§ **What is required**
Render everything below, from the line containing "need [650, 933]" down to the end of the items, as a Markdown table with columns Row and Line. Number each line in Row and omit blank lines.

□ □ □

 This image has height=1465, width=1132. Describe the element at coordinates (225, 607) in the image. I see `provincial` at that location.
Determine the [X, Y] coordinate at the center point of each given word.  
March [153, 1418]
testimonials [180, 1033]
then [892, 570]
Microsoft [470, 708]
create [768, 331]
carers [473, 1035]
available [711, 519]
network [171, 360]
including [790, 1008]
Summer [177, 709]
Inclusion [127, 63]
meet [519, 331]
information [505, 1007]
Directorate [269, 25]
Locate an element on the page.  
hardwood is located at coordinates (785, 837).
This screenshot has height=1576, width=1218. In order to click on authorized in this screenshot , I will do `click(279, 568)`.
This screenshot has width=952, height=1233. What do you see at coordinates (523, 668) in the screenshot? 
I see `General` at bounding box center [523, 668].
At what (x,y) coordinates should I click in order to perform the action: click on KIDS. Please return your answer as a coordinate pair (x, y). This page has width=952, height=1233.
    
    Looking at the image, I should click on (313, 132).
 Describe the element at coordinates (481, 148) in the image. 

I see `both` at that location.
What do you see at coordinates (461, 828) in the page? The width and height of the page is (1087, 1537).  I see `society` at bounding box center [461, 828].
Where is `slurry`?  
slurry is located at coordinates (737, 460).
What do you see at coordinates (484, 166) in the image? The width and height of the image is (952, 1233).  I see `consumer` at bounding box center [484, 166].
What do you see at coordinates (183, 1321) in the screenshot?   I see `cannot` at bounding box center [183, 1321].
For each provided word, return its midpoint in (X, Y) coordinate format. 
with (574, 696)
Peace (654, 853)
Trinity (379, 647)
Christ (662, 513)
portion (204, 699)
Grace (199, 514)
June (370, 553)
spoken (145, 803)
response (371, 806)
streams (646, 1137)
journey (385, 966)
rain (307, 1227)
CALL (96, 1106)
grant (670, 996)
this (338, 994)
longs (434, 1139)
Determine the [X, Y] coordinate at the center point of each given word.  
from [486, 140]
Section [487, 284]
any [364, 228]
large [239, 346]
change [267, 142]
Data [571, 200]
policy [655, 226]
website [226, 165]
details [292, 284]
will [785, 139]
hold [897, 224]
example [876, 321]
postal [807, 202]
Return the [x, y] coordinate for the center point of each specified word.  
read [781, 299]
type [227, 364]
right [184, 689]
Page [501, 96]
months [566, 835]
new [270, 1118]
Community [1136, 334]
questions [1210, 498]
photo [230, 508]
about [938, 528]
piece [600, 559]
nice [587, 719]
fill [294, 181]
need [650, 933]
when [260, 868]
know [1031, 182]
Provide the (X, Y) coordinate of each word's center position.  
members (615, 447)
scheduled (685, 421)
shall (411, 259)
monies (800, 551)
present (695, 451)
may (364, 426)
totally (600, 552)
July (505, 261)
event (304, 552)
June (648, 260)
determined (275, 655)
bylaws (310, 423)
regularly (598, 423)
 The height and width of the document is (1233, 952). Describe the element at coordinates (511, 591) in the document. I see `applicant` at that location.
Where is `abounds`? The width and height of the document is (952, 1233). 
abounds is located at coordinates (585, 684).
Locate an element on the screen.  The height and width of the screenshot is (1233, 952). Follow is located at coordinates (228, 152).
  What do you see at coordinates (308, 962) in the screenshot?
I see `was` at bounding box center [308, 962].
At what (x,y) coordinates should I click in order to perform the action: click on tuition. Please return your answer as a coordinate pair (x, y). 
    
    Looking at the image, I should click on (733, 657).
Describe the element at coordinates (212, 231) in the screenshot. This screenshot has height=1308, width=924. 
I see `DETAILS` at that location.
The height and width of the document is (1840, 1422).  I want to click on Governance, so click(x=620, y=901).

□ □ □

§ **Solution to this problem**
| Row | Line |
|---|---|
| 1 | need [650, 933] |
| 2 | when [260, 868] |
| 3 | know [1031, 182] |
| 4 | Provide the (X, Y) coordinate of each word's center position.   |
| 5 | members (615, 447) |
| 6 | scheduled (685, 421) |
| 7 | shall (411, 259) |
| 8 | monies (800, 551) |
| 9 | present (695, 451) |
| 10 | may (364, 426) |
| 11 | totally (600, 552) |
| 12 | July (505, 261) |
| 13 | event (304, 552) |
| 14 | June (648, 260) |
| 15 | determined (275, 655) |
| 16 | bylaws (310, 423) |
| 17 | regularly (598, 423) |
| 18 |  The height and width of the document is (1233, 952). Describe the element at coordinates (511, 591) in the document. I see `applicant` at that location. |
| 19 | Where is `abounds`? The width and height of the document is (952, 1233).  |
| 20 | abounds is located at coordinates (585, 684). |
| 21 | Locate an element on the screen.  The height and width of the screenshot is (1233, 952). Follow is located at coordinates (228, 152). |
| 22 |   What do you see at coordinates (308, 962) in the screenshot? |
| 23 | I see `was` at bounding box center [308, 962]. |
| 24 | At what (x,y) coordinates should I click in order to perform the action: click on tuition. Please return your answer as a coordinate pair (x, y).  |
| 25 |     Looking at the image, I should click on (733, 657). |
| 26 | Describe the element at coordinates (212, 231) in the screenshot. This screenshot has height=1308, width=924.  |
| 27 | I see `DETAILS` at that location. |
| 28 | The height and width of the document is (1840, 1422).  I want to click on Governance, so click(x=620, y=901). |